**SOURCE:**
══════════════════════════════

IT’s all relative

Arvind Gupta has noticed a pattern: Take people who know their math, pair them with companies that know how to sell, and eventually innovation enters the marketplace.

Gupta and his colleagues examine much more complex relationships as part of a group called MITACS, or Mathematics of Information Technology and Complex Systems. This week the national research network held its two-day Quebec Interchange, where scientists and large firms discussed advances in data mining made possible through the application of advanced mathematical techniques.

“”It’s wrong-headed to try and make universities into companies, and it’s wrong-headed to make companies into universities,”” Gupta says. “”The right thing to is to have more abstract ideas and share them with industry, and industry to take those to market.””

In a recent conversation with, Gupta tried to break down some of the complexity behind the math that could change the enterprise. Can you describe in layman’s terms the kinds of advances in data mining being discussed at the conference?

Arvind Gupta: We have a wide range of companies and organizations that are interested in these kinds of problems. But on the actual technology side, data mining as a field has progressed really rapidly. I think there’s a real appreciation for working with these large data sets.

On the statistical side, some of the new techniques involve machine learning, where we try to train the computer to recognize certain patterns in your data, either by providing both positive and negative examples of the kinds of patterns you’re looking for. We call these training sets. The idea is that the machine learns via these training sets what kinds of patterns we want. We build a probablistic model, and it tells us what the likelihood is that new data will fit the pattern we’re looking for.

ITB: Where did these techniques come from? Were they from academia or learned in the field?

AG: It’s mainly academia. I guess they’ve been developed over the last 20 years. I always hate to say where an idea comes from, because there’s that whole philosophy that no idea is really new (laughs). But I think the academy at some point became very interested, for example, in human cognition and how humans recognize patterns. We’re pretty good at small data sets of seeing patterns, and the belief is we do have some sort of neural network that does something like machine learning in our brain. There’s a whole philosophy that we’re using a probablistic model. When you see an item, you’re guessing it’s an apple because you have a pathway in your brain that’s firing, “”There’s a strong probability that it’s an apple.”” Occasionally you could get fooled by a plastic apples, but after enough plastic apples you’d begin to recognize real apples from plastic apples. But the formal method of using doing machine learning, the kind of values we use there are very specific for the kind of problems that are being worked on. We don’t develop machine learning for general patterns.

══════════════════════════════

**Element and text position rows:**
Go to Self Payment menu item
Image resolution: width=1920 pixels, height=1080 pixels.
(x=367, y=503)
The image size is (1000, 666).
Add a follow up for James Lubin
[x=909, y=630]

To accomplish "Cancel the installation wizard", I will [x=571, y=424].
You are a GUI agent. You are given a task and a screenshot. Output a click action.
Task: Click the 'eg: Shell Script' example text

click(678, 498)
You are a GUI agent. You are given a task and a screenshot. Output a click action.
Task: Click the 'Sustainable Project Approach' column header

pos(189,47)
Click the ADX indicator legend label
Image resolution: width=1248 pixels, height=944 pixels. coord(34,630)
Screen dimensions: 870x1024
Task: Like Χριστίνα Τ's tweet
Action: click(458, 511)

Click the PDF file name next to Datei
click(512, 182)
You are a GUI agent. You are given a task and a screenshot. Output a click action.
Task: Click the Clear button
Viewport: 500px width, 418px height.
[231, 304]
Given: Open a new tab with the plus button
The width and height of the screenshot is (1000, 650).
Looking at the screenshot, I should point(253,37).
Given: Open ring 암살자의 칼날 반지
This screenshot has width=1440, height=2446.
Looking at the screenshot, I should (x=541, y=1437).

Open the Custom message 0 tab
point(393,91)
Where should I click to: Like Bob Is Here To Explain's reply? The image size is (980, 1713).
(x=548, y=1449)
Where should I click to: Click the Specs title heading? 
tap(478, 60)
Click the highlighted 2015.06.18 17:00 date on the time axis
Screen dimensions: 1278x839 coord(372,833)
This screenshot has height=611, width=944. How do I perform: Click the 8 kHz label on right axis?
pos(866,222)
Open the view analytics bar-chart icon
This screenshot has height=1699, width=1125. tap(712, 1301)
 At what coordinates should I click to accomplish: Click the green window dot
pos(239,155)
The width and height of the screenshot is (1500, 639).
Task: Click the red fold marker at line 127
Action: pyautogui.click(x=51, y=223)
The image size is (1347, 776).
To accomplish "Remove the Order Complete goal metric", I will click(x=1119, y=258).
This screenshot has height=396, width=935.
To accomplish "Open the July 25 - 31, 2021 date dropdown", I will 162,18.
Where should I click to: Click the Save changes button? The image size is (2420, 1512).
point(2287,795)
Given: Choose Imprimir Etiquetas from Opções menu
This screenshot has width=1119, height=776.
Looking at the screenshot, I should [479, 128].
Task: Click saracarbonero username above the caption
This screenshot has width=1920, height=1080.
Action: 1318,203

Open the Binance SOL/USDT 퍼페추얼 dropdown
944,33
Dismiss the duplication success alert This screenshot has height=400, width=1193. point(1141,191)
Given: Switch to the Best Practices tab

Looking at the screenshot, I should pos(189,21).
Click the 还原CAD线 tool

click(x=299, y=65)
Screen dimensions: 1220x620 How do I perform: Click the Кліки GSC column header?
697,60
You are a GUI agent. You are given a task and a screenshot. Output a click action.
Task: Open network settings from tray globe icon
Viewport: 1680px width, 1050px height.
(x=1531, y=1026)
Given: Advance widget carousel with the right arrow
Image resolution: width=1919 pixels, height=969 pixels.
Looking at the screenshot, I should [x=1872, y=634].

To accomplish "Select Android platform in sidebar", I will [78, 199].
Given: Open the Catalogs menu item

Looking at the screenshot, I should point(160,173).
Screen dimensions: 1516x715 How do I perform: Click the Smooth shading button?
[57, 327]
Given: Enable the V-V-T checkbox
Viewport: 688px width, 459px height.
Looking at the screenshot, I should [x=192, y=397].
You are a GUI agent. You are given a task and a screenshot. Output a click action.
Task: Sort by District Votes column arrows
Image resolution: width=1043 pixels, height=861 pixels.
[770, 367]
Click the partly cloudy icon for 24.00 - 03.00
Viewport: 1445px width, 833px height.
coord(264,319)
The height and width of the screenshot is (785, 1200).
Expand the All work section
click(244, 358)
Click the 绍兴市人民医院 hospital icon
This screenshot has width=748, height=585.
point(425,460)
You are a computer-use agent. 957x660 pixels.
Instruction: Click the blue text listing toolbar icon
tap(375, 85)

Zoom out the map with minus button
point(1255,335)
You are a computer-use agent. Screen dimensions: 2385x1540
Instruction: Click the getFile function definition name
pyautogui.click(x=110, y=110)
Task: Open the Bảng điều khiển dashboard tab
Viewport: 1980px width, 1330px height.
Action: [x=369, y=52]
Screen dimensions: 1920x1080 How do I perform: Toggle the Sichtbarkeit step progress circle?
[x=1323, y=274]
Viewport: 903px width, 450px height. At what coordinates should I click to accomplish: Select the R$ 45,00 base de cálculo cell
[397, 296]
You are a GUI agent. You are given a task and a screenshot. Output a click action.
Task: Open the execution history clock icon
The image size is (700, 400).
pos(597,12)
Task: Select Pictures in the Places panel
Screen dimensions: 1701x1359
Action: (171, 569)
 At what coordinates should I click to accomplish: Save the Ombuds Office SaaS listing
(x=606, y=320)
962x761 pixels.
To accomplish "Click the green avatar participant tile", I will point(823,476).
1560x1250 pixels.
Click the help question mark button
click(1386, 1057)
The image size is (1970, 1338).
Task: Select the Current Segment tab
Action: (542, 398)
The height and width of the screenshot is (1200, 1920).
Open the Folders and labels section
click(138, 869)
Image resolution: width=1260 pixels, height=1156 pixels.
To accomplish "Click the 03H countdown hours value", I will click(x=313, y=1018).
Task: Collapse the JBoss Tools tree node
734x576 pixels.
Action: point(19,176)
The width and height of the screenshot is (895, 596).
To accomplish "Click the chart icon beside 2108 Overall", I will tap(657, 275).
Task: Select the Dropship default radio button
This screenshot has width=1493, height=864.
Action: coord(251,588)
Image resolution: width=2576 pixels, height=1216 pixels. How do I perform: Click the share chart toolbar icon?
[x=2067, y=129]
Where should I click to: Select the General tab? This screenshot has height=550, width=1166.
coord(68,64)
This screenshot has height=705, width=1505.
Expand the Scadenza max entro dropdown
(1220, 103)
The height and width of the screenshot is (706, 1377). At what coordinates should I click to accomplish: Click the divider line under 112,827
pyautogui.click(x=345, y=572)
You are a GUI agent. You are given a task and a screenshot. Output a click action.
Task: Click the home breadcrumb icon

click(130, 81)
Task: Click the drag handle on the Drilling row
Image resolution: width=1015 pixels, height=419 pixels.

══════════════════════════════

**WRITTEN EXERCISE A:**
In the rows, starting at the line containing "Click the ADX indicator legend label" and ending after the line containing "Looking at the screenshot, I should point(253,37).", put "add button" in place of "plus button" and give those lines back with nothing else changed.
**WRITTEN EXERCISE B:**
Write the next part of the interview with Arvind Gupta about data mining and mathematics.

**EXPECTED ANSWER A:**
Click the ADX indicator legend label
Image resolution: width=1248 pixels, height=944 pixels. coord(34,630)
Screen dimensions: 870x1024
Task: Like Χριστίνα Τ's tweet
Action: click(458, 511)

Click the PDF file name next to Datei
click(512, 182)
You are a GUI agent. You are given a task and a screenshot. Output a click action.
Task: Click the Clear button
Viewport: 500px width, 418px height.
[231, 304]
Given: Open a new tab with the add button
The width and height of the screenshot is (1000, 650).
Looking at the screenshot, I should point(253,37).

**EXPECTED ANSWER B:**
ITB: So how are these algorithms making their way into today’s enterprise, like in business intelligence software, for example?

AG: This is a huge field now. Anywhere from the financial community looking for patterns in trade on the stock exchange, or setting prices for auction or other financial instruments, developing hedging strategies. In health care data —

ITB: But is that actually happening now, or is that still to come?

AG: It’s happening now. One of this thing this conference is about is the melding of academic and industrial research programs. We’re seeing a lot of that. We’re seeing that it’s a much quicker turnaround for things being developed in terms of theoretical models at the university to applications in industry. We have a project, for example, where we’re working with the telecoms on identifying patterns in customer calling and individualized long distance plans. They’re really using state-or-the-art techniques to look for these kinds of patterns. I think it’s happening more and more, and it’s happening at a quicker pace.

ITB: If some of these models have been around for 20 years, why do you think it’s taken this long for them to make their way to more practical applications?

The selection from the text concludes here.